I referred earlier to the report and Deputy Lalor made the point that if there were no complaints there would be no report or a very blank report in a given year, and that is so. What we have to assume is that if no complaints are received then either nothing is seriously wrong or the bodies and individuals who ought to be maintaining vigilance in given areas are not being as vigilant or active as they should be. I would think, if experience to date is anything to go by, that certainly if anything were going seriously wrong in terms of general policy, the report would be likely to show that.
The main point that Deputy Lalor makes is a very interesting one, that there is a difference between the committee's responsibilities in relation to what he calls the crime section and what you might call the cultural section, and this is true. Whereas the committee have no specific function in relation to the cultural section other than their function as regards balance and impartiality, they have a specific function in relation to the crime section. This is true, and the need for this requires to be established here, and the Deputy is quite right to bring out the point.
The distinction that has to be made is this, and I come back to a point I made earlier: if a proper separation of functions is to be observed between the commission on the one side and the Authority on the other, then the commission must be limited to the study of individual complaints about programmes, while having also the possibility of building up from the results of those individual complaints, if necessary in their reports, a wider picture. However, they are initially concentrated on individual programmes and not on the general policy decisions of the station.
In relation to individual programmes, the crime requirements and the cultural requirements suggest different things, in that the cultural responsibilities of a broadcasting station are essentially something diffuse in which there are different characteristics and aspects. Deputy Lalor acknowledged it was a very complex and difficult concept. These have to be balanced, and judgments in cultural matters would be of two kinds: (1) was an-individual programme badly balanced or not? The commission have the power to come in on that; (2) by and large, is the station discharging its cultural responsibilities? The commission do not have that power and I suggest should not have that power.
Then the question arises quite rightly if they have not that power why should they have power of intervention in relation to incitement to crime? There are two reasons which lock together. One is that if culture is complex and diffuse, incitement to crime is specific and concentrated, that is to say, an individual programme could contain that and furthermore could contain it while being capable of being held balanced but falling short in relation to the specific responsibility.
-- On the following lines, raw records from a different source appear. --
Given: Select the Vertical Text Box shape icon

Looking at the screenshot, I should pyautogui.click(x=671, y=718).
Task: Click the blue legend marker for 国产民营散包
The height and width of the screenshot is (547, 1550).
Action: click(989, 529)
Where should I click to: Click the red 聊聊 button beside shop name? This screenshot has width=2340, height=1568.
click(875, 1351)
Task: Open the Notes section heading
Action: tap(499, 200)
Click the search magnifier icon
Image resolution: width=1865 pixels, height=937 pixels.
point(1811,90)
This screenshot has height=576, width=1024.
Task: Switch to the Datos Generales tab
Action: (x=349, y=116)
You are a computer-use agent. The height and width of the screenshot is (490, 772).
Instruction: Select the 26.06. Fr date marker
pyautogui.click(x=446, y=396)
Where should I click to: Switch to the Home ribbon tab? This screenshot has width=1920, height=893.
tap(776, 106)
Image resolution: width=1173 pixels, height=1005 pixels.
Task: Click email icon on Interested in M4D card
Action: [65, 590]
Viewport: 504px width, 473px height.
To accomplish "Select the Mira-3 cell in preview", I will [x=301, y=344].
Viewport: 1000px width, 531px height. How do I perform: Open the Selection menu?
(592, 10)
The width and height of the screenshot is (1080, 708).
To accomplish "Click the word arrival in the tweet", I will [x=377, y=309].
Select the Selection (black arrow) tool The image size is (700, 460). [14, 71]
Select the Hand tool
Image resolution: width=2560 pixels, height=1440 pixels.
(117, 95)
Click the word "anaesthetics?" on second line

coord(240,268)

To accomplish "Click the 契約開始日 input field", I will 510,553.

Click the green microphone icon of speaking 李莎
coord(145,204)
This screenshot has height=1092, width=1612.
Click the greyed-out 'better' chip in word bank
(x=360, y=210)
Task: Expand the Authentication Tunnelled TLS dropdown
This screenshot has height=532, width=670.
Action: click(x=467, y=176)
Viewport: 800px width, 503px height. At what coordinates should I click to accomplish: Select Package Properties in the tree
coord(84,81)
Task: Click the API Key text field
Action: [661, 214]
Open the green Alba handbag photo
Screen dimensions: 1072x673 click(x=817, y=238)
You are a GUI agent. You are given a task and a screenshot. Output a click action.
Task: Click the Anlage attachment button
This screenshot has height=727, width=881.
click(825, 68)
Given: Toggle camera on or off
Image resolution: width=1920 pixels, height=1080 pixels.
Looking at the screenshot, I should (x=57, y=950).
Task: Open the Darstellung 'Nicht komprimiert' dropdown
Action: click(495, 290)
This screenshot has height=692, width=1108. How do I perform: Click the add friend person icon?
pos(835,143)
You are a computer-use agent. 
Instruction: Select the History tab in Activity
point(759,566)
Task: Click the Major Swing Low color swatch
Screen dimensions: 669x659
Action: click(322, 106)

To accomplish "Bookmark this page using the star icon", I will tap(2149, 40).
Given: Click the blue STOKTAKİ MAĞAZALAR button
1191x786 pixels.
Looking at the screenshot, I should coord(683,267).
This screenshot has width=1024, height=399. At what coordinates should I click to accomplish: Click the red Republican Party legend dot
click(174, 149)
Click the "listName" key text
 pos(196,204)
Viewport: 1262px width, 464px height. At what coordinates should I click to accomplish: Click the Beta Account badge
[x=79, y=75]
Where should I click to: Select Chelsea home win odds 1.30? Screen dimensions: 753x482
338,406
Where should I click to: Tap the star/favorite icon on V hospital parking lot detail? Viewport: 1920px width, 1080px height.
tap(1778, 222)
To take a grossly oversimplified case, if on a given programme one person says it is all right to murder people in certain circumstances, and another person says no, that on the whole he thinks murder is wrong, that programme might be considered all right in point of balance but it would not be all right in relation to incitement to crime, because incitement to crime is wrong whether there are other people there to refuse it or not. That is the point of introducing a specific responsibility here into this, because for once the balance requirement is not enough. We shall be dealing with the section on incitement to crime and I am using that phrase as shorthand for everything that is covered by that section.
That is why we have judged it desirable to give the commission specific functions in that area while not giving them specific functions in the more diffuse cultural area. In that latter case we do not think they can be given functions without setting themselves up in judgment over the whole policy control area of the Authority and becoming indistinguishable from a super Authority, which, as I have tried to indicate, I think undesirable and that any authority would consider undersirable.